Re-election of the incumbent party depending on whether its leader performed better than the leader of the main opposition party in the party leadership election.

	Performed worse	Performed better
Re-elected	1992	1966
		1974 (Oct)
		1983
		1987
		2001
Not re-elected	1974 (Feb)	1970
	1979
	1997

As indicated above, this article uses a Bayesian approach to test for association between predictor and outcome. This analysis assumes that the outcomes are independent and binomially distributed with probabilities of re-election of θ₀ and θ₁ if the predictor scores as 0 or 1, respectively. The present research also assumes that the prior distributions for θ_j, j = 0,1, are uniform on the interval [0, 1], meaning that all values between 0 and 1 are equally likely.
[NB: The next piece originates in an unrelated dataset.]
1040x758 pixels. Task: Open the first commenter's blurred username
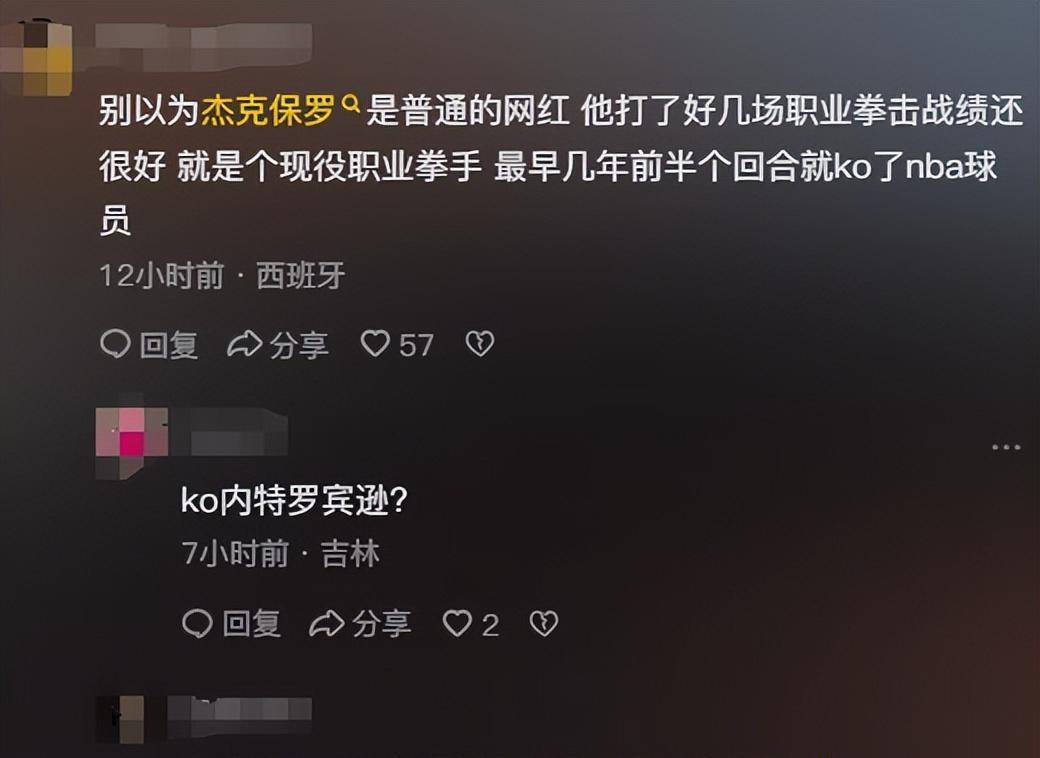pos(203,46)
This is equivalent to saying that θ_j ~ Beta (1, 1) for j = 0,1. The Beta distribution is the conjugate prior to the binomial likelihood, so the posterior in this case is a Beta distribution of the form p(θ_j|y) = Beta (y_j + 1,n_j − y_j + 1), where y_j are “successes” in n_j “trials” (see Gelman et al., 2014, 29–32).
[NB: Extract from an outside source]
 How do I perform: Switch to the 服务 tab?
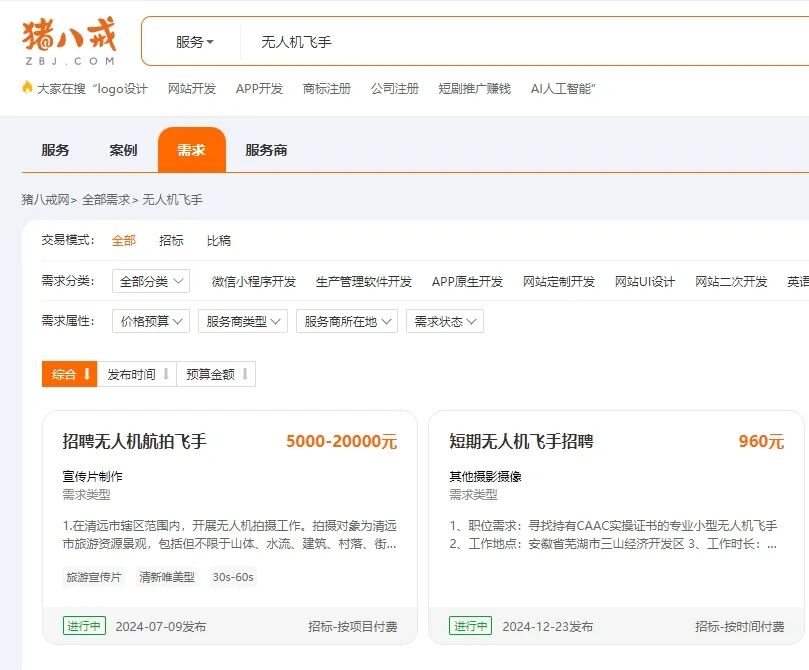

Table 5 provides the data to calculate the posterior distributions of θ₀ and θ₁. When the Prime Minister performed worse than the leader of the opposition in the party leadership election (j = 0), the incumbent party was re-elected in one out of four General Elections (y₀ = 1, n₀ = 4); when the Prime Minister performed better (j = 1), by contrast, the incumbent party was re-elected in five out of six General Elections (y₁ = 5, n₁ = 6). The posterior distributions are, therefore, θ₀ ~ Beta (2, 4), and θ₁ ~ Beta (6, 2). The mean of a Beta (α, β) distribution corresponds to α∕(α + β), so the posterior means of θ₀ and θ₁ are 0.33 and 0.75, respectively. This implies that the re-election rate of incumbent parties when the Prime Minister performs better than the leader of the opposition in the party leadership election is 75 per cent. When the Prime Minister performs worse, it is 33 per cent.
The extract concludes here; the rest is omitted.